Seowon, Neo-Confucian Academies
The Seowon nine Neo-Confucian Academies are relevant for their architectural types and their role in education in Korea.
They were founded in the 16th and 17th centuries. From these academies, located across the country, Neo-Confucianism took root and spread across Korea. Mainly aristocrats and future civil service administrators were educated here.
Vatnajökull National Park
Vatnajökull National Park in Iceland has a wide variety of tectonic, volcanic and glacial-volcanic features.
Vatnajökull is the largest glacier in Europe and one of the largest in the world. It is situated on large and active tectonic rift systems. The park comprises 14% of the territory of Iceland.
Water Management System of Augsburg
The German city of Augsburg was granted World Heritage status for its over 800-year-old water management system boasting an aqueduct, water towers, ornate fountains, canals and hundreds of bridges.
The 2,000-year-old city in Bavaria state calls the system, which has since the Middle Ages provided clean drinking water and sanitation with an “intricate interplay between the innovative spirit and a technical tour de force.
Writing-on-Stone / Áísínai’pi
Writing-on-Stone / Áísínai’pi is a living sacred landscape for Blackfoot people in Alberta Canada.
Writing-on-Stone Provincial Park is located about 100 km southeast of Lethbridge, Alberta, or 44 km east of the community of Milk River, and straddles the Milk River itself. It is one of the largest areas of protected prairie in the Alberta park system and serves as both a nature preserve and protection for a large number of aboriginal rock carvings and paintings.
The area holds thousands of examples of indigenous rock art, carved into the sandstone. For the Blackfoot society of the past and the present, there is also a spiritual connection to its impressive landforms such as hoodoos and canyons. The inscription comprises the sites of Áísínai’pi, Haffner Coulee and Poverty Rock.

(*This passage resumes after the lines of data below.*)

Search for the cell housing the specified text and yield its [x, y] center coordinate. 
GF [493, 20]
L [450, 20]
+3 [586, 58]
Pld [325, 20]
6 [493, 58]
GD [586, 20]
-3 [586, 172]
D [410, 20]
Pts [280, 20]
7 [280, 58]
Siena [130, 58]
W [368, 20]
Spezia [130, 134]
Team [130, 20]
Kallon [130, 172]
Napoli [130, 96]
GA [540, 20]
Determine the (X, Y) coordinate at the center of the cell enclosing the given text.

Churches of the Pskov School of Architecture
Churches, cathedrals, monasteries, fortification towers and administrative buildings make up the site, a group of monuments located in the historic city of Pskov, on the banks of the Velikaya River in the northwest of Russia. Characteristics of these buildings, produced by the Pskov School of Architecture, include cubic volumes, domes, porches and belfries, with the oldest elements dating back to the 12th century. Churches and cathedrals are integrated into the natural environment through gardens, perimeter walls and fences. Inspired by the Byzantine and Novgorod traditions, the Pskov School of Architecture reached its peak in the 15th and 16th centuries and was one of the foremost schools in the country. It informed the evolution of Russian architecture over five centuries.